Elisa’s network is designed to be resilient, and our operations are based on the ITIL model (incident management process). In our operations, we focus on automation and proactively monitoring services. Elisa’s network design principles are based on optimal redundancy. This covers the use of alternative physical locations and routes, as well as redundancy in equipment. Redundancy is also implemented in utility services using e.g. generators and batteries. In Finland, the authorities set requirements for redundancy (TRAFICOM/54045/03.04.05.00/2020), and in addition to those requirements, our design principles also require the utilisation of redundancy to avoid major or business-critical incidents.
Elisa’s network and services are built using equipment only from selected vendors, and all new systems and software are tested before deployment. The purpose of this testing is to verify compliance with the existing network infrastructure as well as the functionality of the equipment being tested.
Elisa’s operations are both proactive and automated. The aim is to handle all incidents before they affect customer services. If an incident cannot be avoided, the recovery time is typically short thanks to automated recovery actions.

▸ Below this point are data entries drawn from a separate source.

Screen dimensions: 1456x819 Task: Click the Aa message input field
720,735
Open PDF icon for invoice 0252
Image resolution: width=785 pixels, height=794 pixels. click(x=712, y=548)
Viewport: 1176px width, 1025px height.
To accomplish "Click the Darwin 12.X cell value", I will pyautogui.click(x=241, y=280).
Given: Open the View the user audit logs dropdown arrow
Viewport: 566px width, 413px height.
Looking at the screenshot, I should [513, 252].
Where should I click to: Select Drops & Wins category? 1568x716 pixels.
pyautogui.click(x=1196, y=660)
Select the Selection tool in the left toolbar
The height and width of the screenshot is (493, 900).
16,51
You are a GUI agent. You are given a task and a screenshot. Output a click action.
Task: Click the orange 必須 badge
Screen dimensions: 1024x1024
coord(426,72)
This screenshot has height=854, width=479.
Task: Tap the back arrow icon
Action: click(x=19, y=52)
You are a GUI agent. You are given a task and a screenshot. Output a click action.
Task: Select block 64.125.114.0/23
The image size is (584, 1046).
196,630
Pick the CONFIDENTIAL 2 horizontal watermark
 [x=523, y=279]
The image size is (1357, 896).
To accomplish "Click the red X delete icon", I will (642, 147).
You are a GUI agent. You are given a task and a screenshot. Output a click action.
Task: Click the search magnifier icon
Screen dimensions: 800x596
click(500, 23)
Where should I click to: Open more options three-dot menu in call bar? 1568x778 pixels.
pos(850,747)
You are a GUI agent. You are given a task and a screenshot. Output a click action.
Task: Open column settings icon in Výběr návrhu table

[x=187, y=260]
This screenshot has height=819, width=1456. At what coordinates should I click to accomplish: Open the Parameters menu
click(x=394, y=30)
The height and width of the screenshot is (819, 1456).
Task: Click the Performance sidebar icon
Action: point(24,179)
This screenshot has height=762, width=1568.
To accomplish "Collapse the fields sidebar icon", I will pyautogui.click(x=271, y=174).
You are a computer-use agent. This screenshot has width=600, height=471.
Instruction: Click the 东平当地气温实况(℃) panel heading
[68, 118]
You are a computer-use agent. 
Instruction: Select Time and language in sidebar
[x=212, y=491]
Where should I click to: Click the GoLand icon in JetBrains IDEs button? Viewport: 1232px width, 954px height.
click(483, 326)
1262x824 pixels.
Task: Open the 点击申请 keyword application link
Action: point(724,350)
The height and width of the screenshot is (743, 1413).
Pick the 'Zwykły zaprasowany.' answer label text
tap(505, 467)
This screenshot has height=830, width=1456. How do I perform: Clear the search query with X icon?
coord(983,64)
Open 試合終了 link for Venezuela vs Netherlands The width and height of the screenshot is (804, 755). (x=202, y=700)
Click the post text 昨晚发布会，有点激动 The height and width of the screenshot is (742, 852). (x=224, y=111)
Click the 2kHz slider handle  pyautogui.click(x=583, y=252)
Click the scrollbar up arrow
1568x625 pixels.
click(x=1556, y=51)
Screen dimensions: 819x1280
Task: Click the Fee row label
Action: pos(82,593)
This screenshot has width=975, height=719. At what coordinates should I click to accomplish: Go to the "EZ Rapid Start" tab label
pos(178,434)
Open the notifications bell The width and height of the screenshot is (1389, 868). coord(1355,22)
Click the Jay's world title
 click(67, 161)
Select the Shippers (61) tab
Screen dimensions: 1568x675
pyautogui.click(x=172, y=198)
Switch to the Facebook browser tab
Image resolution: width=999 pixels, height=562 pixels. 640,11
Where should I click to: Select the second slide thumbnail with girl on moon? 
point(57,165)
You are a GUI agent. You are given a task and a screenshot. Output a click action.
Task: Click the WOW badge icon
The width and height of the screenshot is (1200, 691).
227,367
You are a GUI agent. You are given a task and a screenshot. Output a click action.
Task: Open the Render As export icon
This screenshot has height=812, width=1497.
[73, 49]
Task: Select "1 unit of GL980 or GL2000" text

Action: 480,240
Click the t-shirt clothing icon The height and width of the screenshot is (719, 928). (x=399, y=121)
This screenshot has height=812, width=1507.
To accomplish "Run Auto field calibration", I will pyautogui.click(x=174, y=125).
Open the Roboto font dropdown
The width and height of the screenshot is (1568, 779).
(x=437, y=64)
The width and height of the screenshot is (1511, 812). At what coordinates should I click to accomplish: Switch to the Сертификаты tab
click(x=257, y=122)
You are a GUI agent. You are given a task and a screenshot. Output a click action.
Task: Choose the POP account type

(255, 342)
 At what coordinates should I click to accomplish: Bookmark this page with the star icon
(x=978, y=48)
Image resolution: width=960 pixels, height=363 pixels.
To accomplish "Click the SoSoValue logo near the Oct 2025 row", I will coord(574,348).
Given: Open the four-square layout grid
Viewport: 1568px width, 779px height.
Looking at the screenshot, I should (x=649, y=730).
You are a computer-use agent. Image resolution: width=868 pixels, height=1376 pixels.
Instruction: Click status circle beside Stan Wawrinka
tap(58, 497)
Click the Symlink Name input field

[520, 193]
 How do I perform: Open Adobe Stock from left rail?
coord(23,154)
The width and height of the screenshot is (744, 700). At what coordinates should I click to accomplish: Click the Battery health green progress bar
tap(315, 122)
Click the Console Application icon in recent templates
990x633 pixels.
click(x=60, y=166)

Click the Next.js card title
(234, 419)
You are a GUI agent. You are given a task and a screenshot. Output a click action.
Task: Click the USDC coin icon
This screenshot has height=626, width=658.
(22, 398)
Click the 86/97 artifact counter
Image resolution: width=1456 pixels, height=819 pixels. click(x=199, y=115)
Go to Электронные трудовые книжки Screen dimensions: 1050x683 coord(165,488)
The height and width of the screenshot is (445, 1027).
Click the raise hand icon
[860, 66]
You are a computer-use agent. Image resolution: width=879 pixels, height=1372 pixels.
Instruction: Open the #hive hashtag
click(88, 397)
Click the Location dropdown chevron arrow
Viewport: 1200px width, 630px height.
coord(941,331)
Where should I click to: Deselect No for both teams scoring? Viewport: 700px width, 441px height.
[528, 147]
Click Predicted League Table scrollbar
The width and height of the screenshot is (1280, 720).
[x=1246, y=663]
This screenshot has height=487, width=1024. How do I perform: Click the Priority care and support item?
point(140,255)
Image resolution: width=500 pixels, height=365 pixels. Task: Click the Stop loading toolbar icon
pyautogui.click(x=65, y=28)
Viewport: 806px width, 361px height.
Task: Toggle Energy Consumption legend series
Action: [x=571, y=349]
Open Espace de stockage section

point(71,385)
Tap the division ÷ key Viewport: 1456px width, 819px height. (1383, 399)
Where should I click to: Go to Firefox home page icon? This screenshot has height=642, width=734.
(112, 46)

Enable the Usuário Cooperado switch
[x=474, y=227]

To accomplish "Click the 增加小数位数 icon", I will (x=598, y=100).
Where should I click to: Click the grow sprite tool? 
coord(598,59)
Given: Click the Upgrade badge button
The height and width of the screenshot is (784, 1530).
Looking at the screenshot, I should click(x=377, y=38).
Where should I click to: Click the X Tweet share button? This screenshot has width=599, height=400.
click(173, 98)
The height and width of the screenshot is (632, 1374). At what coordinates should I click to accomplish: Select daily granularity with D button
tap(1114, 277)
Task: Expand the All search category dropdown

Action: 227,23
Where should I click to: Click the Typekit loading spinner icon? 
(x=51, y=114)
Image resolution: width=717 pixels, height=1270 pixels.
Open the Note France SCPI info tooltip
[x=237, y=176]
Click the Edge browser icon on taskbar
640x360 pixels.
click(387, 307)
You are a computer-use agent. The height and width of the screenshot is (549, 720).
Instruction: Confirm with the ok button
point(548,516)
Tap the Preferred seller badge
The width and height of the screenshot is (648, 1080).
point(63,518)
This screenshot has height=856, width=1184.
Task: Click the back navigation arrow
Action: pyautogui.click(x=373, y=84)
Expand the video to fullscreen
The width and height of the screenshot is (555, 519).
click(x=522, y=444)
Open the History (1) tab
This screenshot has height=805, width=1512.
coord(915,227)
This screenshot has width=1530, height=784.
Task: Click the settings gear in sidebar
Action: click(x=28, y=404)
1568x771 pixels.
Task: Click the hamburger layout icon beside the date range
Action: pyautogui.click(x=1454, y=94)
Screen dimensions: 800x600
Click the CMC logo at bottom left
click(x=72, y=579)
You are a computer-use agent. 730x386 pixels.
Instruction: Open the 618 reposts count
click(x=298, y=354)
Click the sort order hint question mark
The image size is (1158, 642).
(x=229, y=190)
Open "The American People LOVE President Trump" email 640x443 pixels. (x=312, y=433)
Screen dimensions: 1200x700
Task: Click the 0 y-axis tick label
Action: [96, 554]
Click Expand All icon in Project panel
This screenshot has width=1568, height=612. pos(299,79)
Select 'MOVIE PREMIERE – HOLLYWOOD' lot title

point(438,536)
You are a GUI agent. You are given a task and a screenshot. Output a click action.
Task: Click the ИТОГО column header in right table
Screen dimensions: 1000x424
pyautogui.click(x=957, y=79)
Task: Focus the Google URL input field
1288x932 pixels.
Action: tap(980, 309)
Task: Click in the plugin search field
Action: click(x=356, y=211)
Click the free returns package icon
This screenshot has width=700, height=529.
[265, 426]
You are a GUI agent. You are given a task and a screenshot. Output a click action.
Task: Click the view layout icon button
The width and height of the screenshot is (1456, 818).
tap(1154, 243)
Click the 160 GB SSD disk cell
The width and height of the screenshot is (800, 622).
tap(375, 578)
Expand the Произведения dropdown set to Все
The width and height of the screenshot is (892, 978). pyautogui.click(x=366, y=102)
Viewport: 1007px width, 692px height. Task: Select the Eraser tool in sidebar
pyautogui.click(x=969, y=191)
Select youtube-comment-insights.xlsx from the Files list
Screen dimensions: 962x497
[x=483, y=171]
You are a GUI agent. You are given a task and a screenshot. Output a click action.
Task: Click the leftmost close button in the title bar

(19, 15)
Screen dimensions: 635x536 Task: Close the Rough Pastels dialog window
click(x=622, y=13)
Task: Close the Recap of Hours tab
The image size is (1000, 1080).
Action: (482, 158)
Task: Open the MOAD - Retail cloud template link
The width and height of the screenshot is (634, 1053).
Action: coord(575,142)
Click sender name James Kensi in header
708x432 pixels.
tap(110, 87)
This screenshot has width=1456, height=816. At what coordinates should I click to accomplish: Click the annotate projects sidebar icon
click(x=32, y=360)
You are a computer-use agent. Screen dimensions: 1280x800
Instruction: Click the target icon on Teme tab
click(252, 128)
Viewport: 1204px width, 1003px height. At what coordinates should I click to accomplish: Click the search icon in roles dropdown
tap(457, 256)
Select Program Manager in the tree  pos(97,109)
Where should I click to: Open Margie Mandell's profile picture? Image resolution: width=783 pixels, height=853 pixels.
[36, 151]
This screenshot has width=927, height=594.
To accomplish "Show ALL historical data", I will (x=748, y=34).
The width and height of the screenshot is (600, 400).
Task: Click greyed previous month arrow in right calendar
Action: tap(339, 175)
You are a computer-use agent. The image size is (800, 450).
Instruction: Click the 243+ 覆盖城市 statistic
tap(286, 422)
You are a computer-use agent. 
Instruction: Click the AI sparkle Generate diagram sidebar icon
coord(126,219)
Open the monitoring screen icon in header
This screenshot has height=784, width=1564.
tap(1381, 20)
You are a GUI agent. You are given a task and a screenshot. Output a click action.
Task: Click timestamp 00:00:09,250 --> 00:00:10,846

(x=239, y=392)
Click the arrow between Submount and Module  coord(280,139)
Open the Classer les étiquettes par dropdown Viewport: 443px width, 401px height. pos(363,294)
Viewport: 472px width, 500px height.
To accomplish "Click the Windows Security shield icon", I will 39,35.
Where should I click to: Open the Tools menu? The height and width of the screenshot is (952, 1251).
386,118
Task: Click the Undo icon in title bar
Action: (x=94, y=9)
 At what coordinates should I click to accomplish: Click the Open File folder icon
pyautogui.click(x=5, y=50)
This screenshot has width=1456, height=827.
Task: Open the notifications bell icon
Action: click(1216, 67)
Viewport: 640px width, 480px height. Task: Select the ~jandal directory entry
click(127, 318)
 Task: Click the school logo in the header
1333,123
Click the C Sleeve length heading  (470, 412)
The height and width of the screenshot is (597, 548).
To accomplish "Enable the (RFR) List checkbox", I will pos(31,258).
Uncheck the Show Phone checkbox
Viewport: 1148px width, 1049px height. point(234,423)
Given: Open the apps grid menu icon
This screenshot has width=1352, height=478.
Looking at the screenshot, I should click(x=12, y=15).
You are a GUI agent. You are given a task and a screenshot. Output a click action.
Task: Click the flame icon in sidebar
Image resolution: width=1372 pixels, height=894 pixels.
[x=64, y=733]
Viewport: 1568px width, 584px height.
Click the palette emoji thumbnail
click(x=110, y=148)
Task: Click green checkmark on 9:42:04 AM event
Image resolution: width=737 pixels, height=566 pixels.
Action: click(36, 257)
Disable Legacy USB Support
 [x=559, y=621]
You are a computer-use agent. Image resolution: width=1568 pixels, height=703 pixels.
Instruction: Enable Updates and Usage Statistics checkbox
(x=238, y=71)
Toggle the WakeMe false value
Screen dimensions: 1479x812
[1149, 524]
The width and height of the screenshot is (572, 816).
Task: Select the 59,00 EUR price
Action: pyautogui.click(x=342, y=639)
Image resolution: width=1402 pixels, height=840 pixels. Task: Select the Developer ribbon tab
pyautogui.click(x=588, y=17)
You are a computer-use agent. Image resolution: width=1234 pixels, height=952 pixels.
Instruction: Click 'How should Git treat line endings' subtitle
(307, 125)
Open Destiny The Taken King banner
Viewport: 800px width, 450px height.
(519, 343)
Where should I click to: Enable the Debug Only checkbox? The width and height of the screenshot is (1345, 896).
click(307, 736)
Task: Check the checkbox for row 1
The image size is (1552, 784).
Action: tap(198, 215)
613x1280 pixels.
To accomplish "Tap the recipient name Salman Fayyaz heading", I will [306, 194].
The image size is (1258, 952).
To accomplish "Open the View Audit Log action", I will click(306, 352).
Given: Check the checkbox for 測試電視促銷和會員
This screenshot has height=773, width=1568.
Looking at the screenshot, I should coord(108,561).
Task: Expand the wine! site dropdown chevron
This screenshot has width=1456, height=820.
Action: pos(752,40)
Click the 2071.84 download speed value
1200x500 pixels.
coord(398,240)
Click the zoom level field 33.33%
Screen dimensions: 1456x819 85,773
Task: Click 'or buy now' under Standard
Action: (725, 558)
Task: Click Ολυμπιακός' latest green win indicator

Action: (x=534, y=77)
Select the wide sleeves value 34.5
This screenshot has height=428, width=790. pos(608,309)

To understand the customer experience, Elisa has a Cyber Security and Service Management Center (cSOC), which monitors service availability and the customer experience 24/7. Based on situational awareness, the cSOC is responsible for both internal and external incident communication and also acts as a centralised management function for recovery from major and business-critical incidents and escalation cases.
Every incident in Elisa’s network is managed using a trouble ticket system. Incident-specific trouble tickets are populated with relevant information, such as the time and nature of the incident, any mitigation measures and information about the final resolution. This information is used in improving the process and other aspects that affect quality by analysis, classification and machine learning algorithms.
At Elisa, we have a defined process for learning from successes and mistakes. Every incident meeting walks through predefined criteria, and the findings are formulated as improvement tasks for relevant stakeholders. The execution of these tasks is supervised by the Resolution Management function.